Loom - Part 4 - Non-thread-blocking async I/O

8 mai 2020

Starting from where we left in the previous entry, we can say that Asynchronous API are nice because they don't block the calling thread. But an asynchronous API is not a guarantee that it will not block other underlying threads. Thus, the problem of memory footprint, context switches and cache misses of kernel threads remains.

Part 4 in a series of articles about Project Loom.
In this part we re-implement our proxy service with non-thread-blocking asynchronous java NIO.

The companion code repository is at arnaudbos/untangled

If you'd like you could head over to
Part 0 - Rationale
Part 1 - It's all about Scheduling
Part 2 - Blocking code
Part 3 - Asynchronous code
Part 4 - Non-thread-blocking async I/O (this page)

I also wrote this:

There's a reason why both sync/async and thread-blocking/non-thread-blocking are often mixed-up: today, the only—i.e. built-in— way to execute non-thread-blocking code on the JVM is to use asynchronous API.

Let's implement our use case once again (see part-2) with an asynchronous and non-thread-blocking API: Java NIO.

You can find the complete source code for this sample here.

Java NIO

Actually, most of the code is the same as in the previous implementation. The API being asynchronous, we keep the many callbacks to pass around and business logic to cut into pieces.

The crux of this API change lies in the code handling the HTTP requests and bubbles up in the callback interface.

asyncNonBlockingRequest

I've been told that the slightly bulky and indented code I had put here at first, which illustrated, for dramatic effect, what callback hell looks like, could be a bit hard to digest at the start of a blog post. So I did my best to split it in several snippets.

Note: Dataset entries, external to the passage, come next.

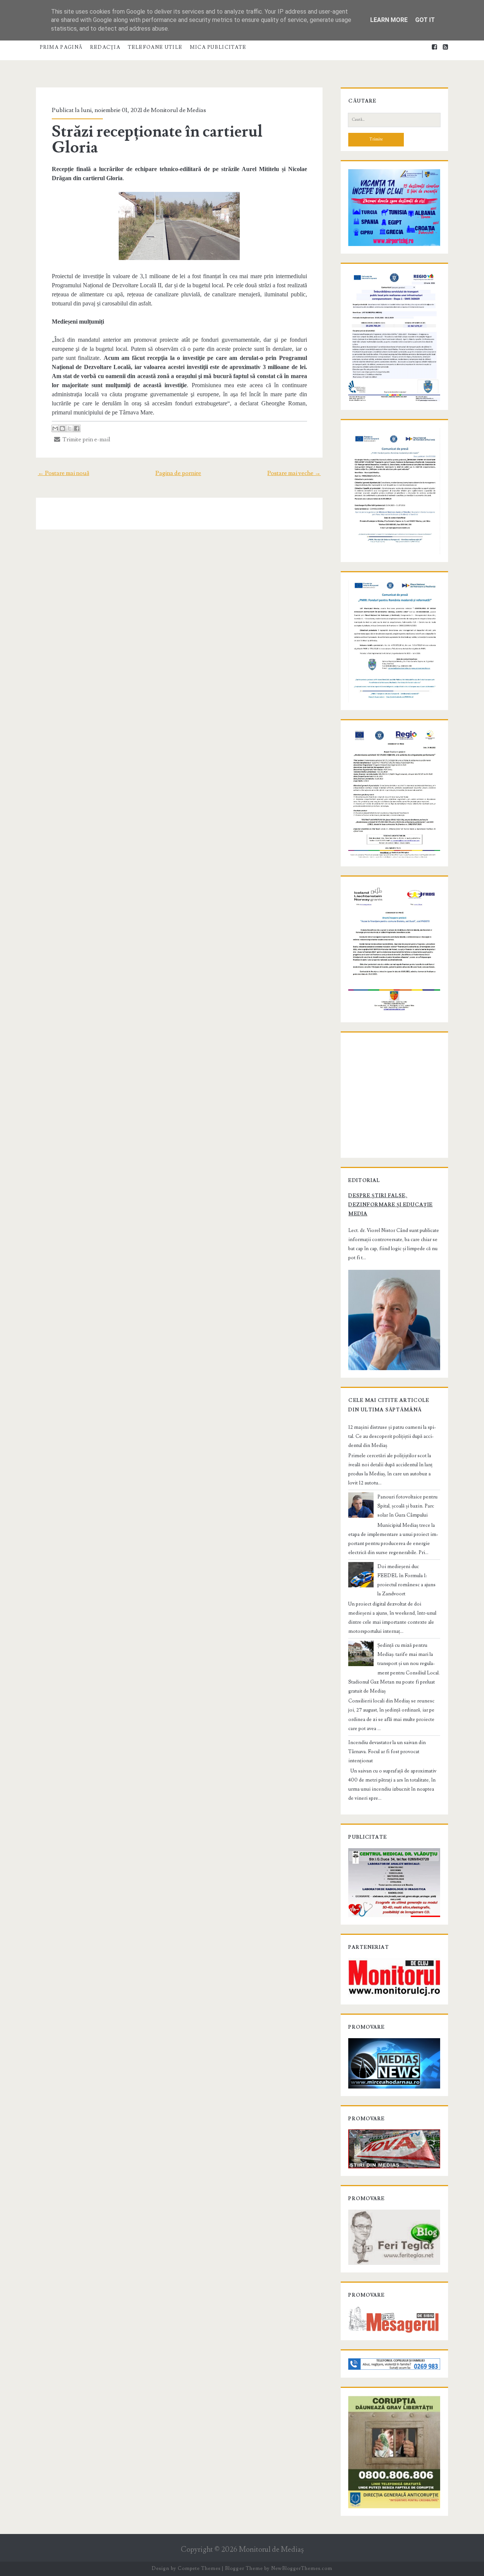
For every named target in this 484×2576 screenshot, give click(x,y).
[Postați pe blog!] (62, 428)
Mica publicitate (218, 47)
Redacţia (105, 47)
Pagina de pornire (178, 473)
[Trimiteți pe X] (69, 428)
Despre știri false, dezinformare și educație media (390, 1205)
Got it (425, 19)
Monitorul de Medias (178, 110)
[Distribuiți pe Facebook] (77, 428)
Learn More (389, 19)
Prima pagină (61, 47)
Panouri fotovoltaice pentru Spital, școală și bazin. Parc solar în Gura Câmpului (407, 1506)
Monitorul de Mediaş (271, 2549)
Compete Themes (199, 2568)
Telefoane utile (155, 47)
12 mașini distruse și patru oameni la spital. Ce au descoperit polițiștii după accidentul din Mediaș (392, 1436)
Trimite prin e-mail (85, 439)
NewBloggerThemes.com (301, 2568)
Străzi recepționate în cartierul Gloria (157, 139)
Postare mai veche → (294, 473)
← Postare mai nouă (63, 473)
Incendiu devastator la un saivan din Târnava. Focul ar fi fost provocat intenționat (387, 1752)
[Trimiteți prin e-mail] (55, 428)
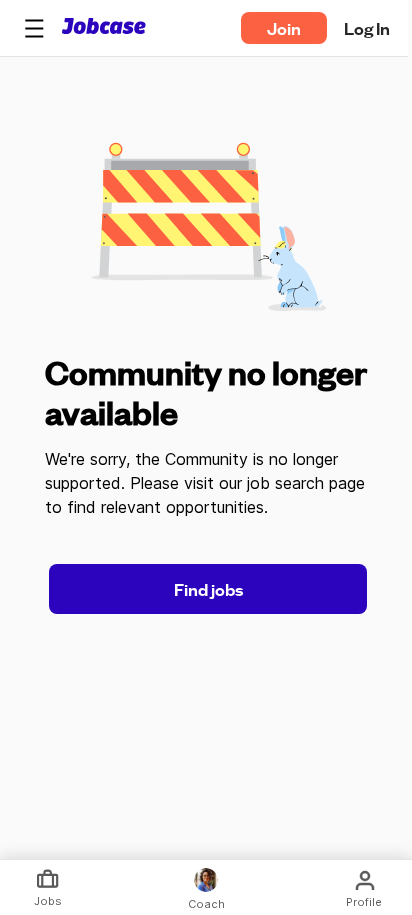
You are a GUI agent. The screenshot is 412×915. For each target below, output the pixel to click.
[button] (34, 28)
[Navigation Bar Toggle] (34, 28)
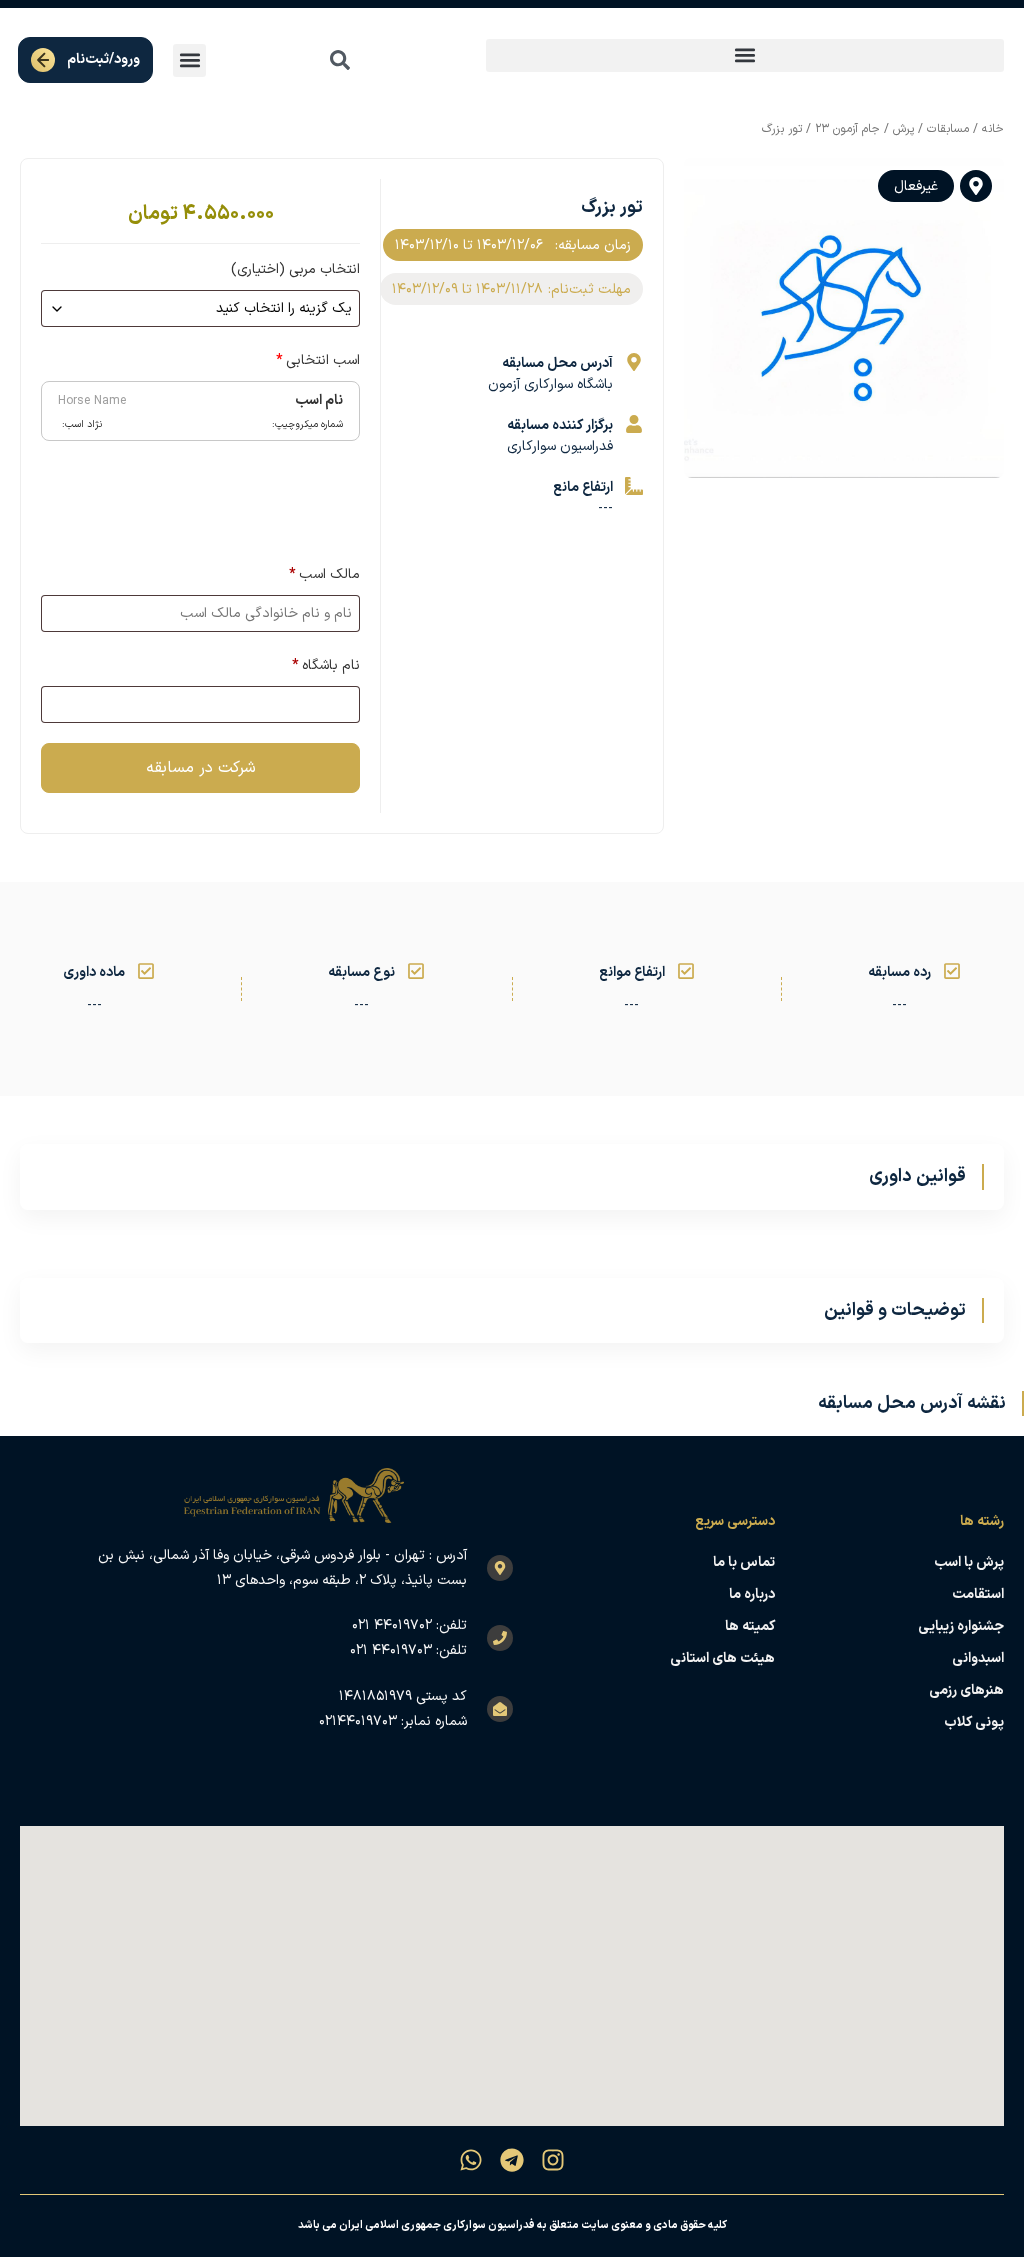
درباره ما (751, 1594)
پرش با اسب (969, 1562)
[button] (745, 55)
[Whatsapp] (471, 2160)
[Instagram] (553, 2160)
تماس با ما (743, 1562)
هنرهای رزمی (966, 1690)
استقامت (978, 1594)
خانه (993, 129)
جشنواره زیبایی (961, 1626)
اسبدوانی (978, 1658)
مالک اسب (324, 574)
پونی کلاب (974, 1722)
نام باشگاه (326, 665)
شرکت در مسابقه (201, 768)
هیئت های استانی (722, 1658)
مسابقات (948, 129)
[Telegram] (512, 2160)
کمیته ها (749, 1626)
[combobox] (296, 60)
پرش (903, 129)
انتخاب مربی (295, 269)
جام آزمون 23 (847, 129)
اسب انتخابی (318, 360)
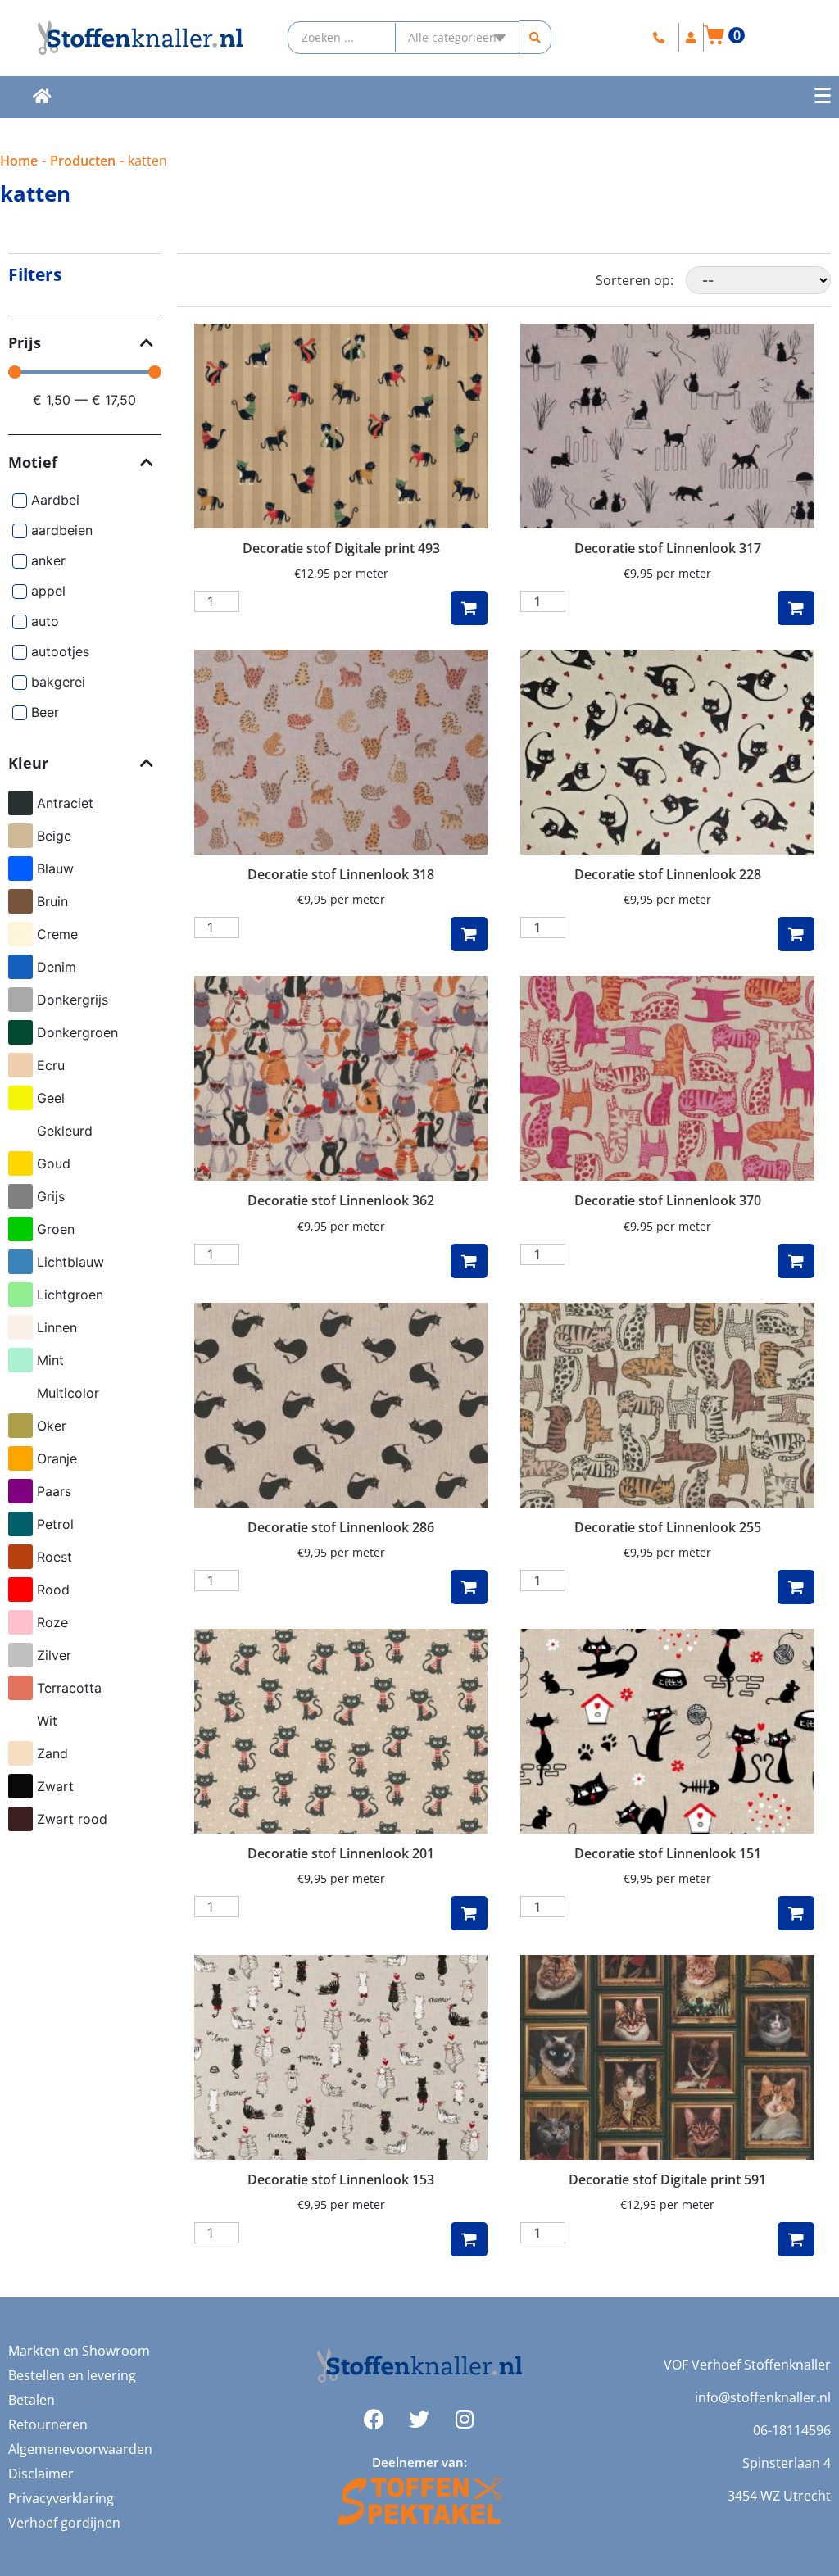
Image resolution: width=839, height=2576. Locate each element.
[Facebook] (374, 2419)
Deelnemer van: (419, 2462)
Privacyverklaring (61, 2498)
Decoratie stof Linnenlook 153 (340, 2179)
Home (19, 161)
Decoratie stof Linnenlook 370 (667, 1200)
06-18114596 (792, 2430)
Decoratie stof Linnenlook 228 (667, 874)
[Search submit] (535, 37)
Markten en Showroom (79, 2351)
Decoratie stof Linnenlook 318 (340, 874)
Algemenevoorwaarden (80, 2449)
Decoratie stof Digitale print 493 (341, 548)
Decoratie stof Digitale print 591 (667, 2179)
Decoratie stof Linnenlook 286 (340, 1527)
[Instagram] (464, 2419)
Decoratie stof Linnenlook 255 (667, 1527)
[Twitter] (419, 2419)
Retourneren (48, 2424)
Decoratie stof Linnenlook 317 (667, 548)
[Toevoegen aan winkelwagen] (469, 608)
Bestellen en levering (72, 2375)
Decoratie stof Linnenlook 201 (340, 1853)
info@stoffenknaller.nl (763, 2397)
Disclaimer (41, 2474)
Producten (83, 161)
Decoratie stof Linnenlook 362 (340, 1200)
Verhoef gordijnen (64, 2523)
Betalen (31, 2400)
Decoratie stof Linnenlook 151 (667, 1853)
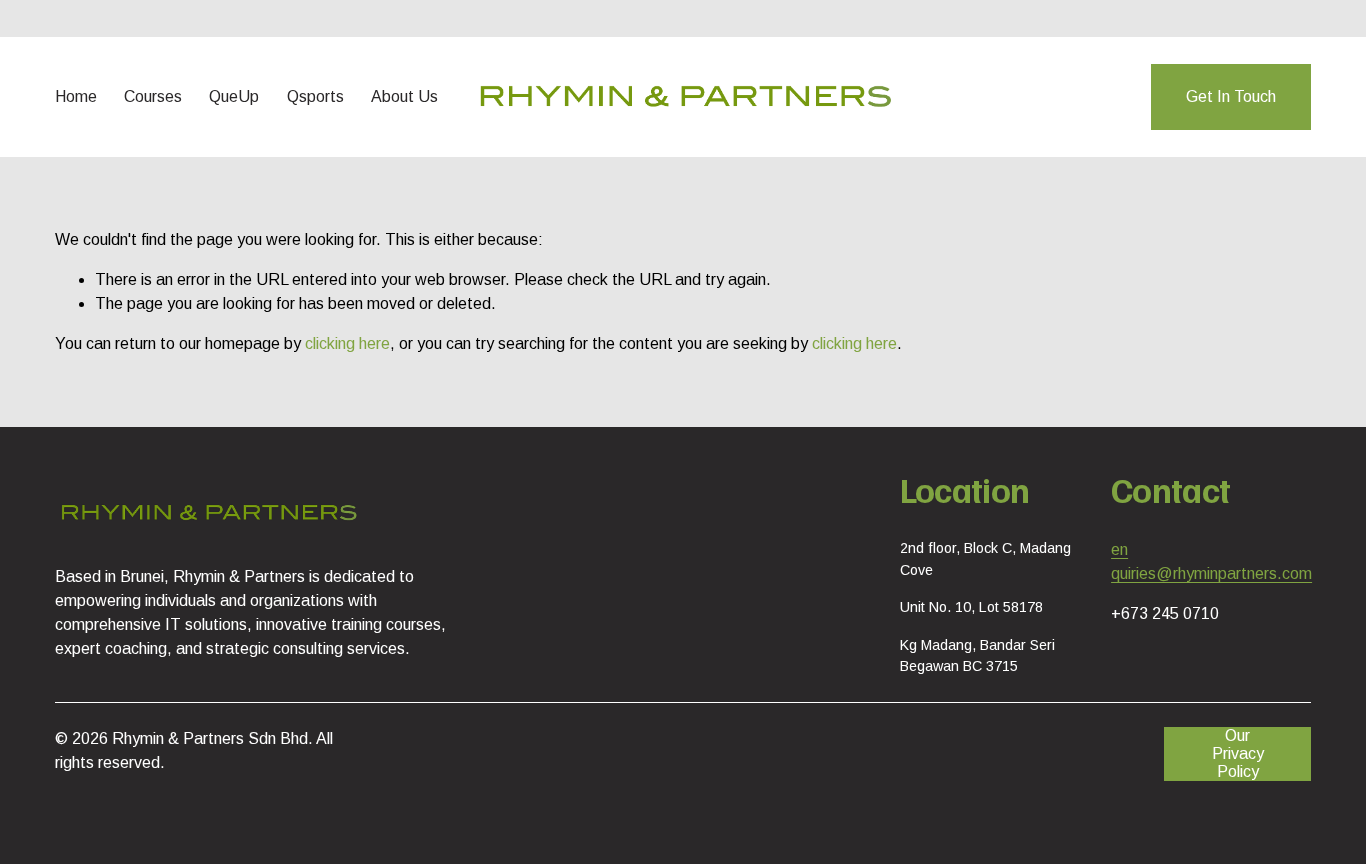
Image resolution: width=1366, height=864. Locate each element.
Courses (153, 96)
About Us (404, 96)
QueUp (234, 96)
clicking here (347, 343)
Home (76, 96)
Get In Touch (1231, 96)
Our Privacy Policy (1238, 753)
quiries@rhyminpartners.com (1211, 573)
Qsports (315, 96)
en (1119, 549)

public static void asyncNonBlockingRequest(
    ExecutorService executor,
    String url,
    String headers,
①  RequestHandler handler
) {
    executor.submit(() -> {
        try {
            println("Starting request to " + url);
            URL uri = new URL(url);
            SocketAddress serverAddress =
                new InetSocketAddress(uri.getHost(), uri.getPort());
②          AsynchronousSocketChannel channel =
                AsynchronousSocketChannel.open(group);

③          channel.connect(
                serverAddress,
                null,
                new CompletionHandler<Void, Void>() {
                    ...
                }
            );
        } catch (Exception e){ ... }
    });
}

Unlike asyncRequest from the previous entry, asyncNonBlockingRequest doesn't take a CompletionHandler<InputStream> but a RequestHandler parameter. We'll see why shortly.
Also unlike asyncRequest, which uses a SocketChannel, this code opens an AsynchronousSocketChannel.
AsynchronousSocketChannel#open opens a channel (analogous to a file descriptor) in non-blocking mode by default.
We asynchronously establish a connection to the remote address.

channel.connect( // See previous snippet
    serverAddress,
    null,
    new CompletionHandler<Void, Void>() {
        @Override
        public void completed(Void result, Void attachment) {
            ByteBuffer headersBuffer =
                ByteBuffer.wrap((headers + "Host: " + uri.getHost() + "\r\n\r\n").getBytes());
            ByteBuffer responseBuffer =
                ByteBuffer.allocate(1024);

④          channel.write(headersBuffer, headersBuffer, new CompletionHandler<>() {
                @Override
                public void completed(Integer written, ByteBuffer attachment) {
                    if (attachment.hasRemaining()) {
⑤                     channel.write(attachment, attachment, this);
                    } else {
⑥                     channel.read(
                           responseBuffer,
                           responseBuffer,
                           new CompletionHandler<>() {
                               ...
                           }
                       );
                    }
                }

                @Override
                public void failed(Throwable t, ByteBuffer attachment) {...}
            });
        }

        @Override
        public void failed(Throwable t, Void attachment) {...}
    });

The connection has been established. We can asynchronously write data to the channel (i.e. send the request).
However, we may not be able to write the whole request (slow network, congestion, who knows), so we should continue until we are sure that the request has been sent entirely.
As soon as the request has been sent, we start listening for the answer, so we asynchronously read from the channel for incoming data.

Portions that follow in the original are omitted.